**** Data excerpts ****

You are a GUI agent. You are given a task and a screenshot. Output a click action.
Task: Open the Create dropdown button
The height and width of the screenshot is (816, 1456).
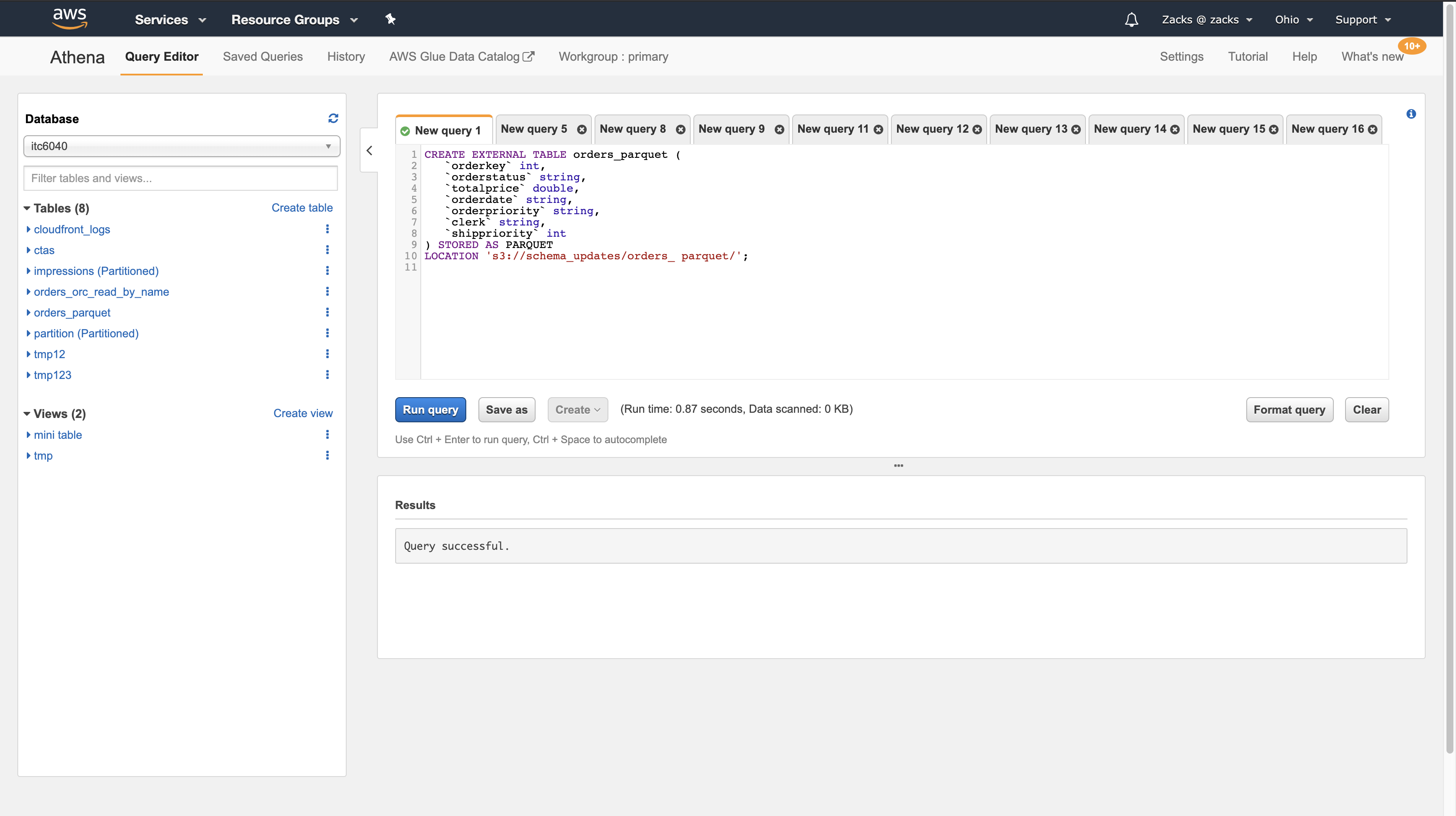pos(577,409)
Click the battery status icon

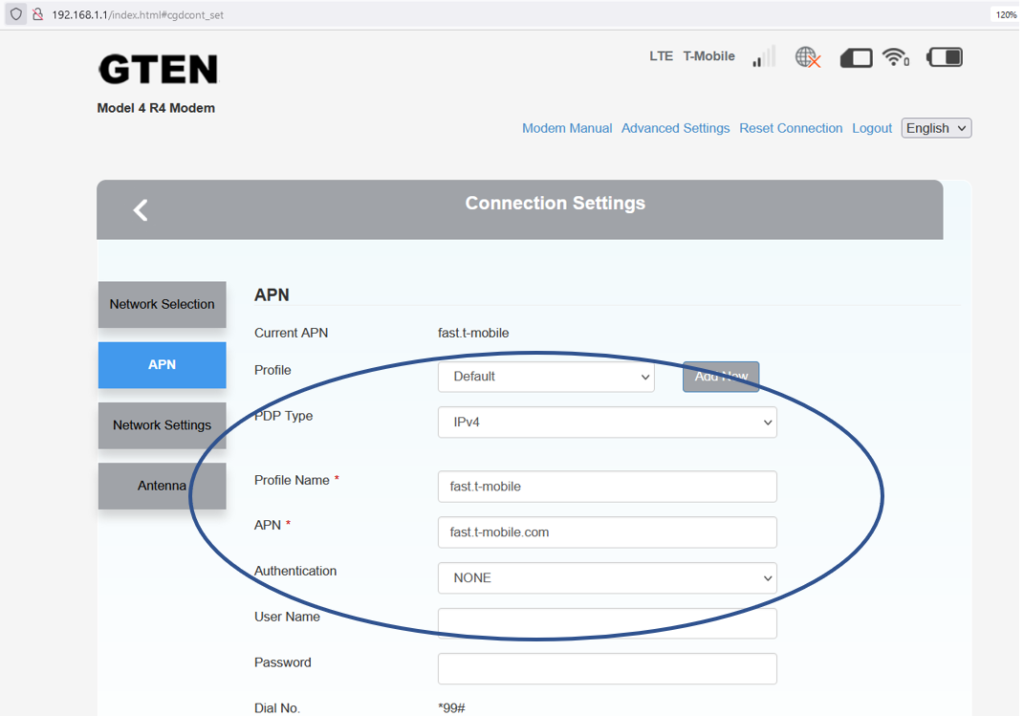[944, 57]
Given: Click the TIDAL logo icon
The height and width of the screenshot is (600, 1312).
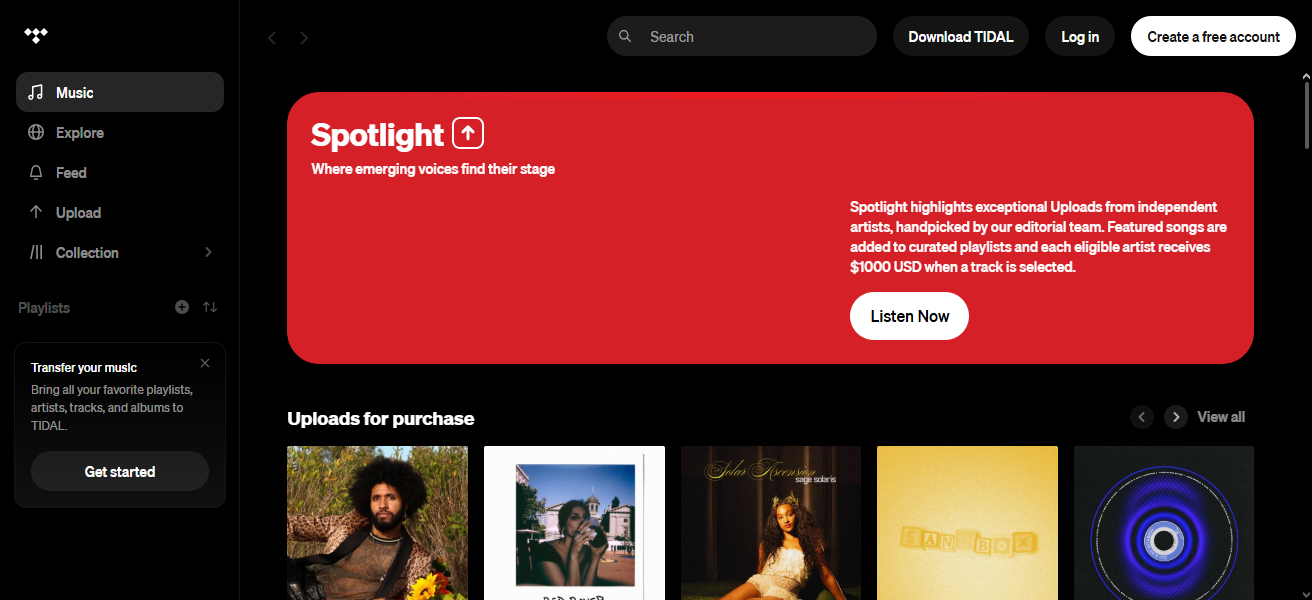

****

**Task instructions**:
Put the text lines of all the items above into a numbered list, skipping blank lines and leaving out the pictures.

**Task result**:
1. You are a GUI agent. You are given a task and a screenshot. Output a click action.
2. Task: Open the Create dropdown button
3. The height and width of the screenshot is (816, 1456).
4. pos(577,409)
5. Click the battery status icon
6. [944, 57]
7. Given: Click the TIDAL logo icon
8. The height and width of the screenshot is (600, 1312).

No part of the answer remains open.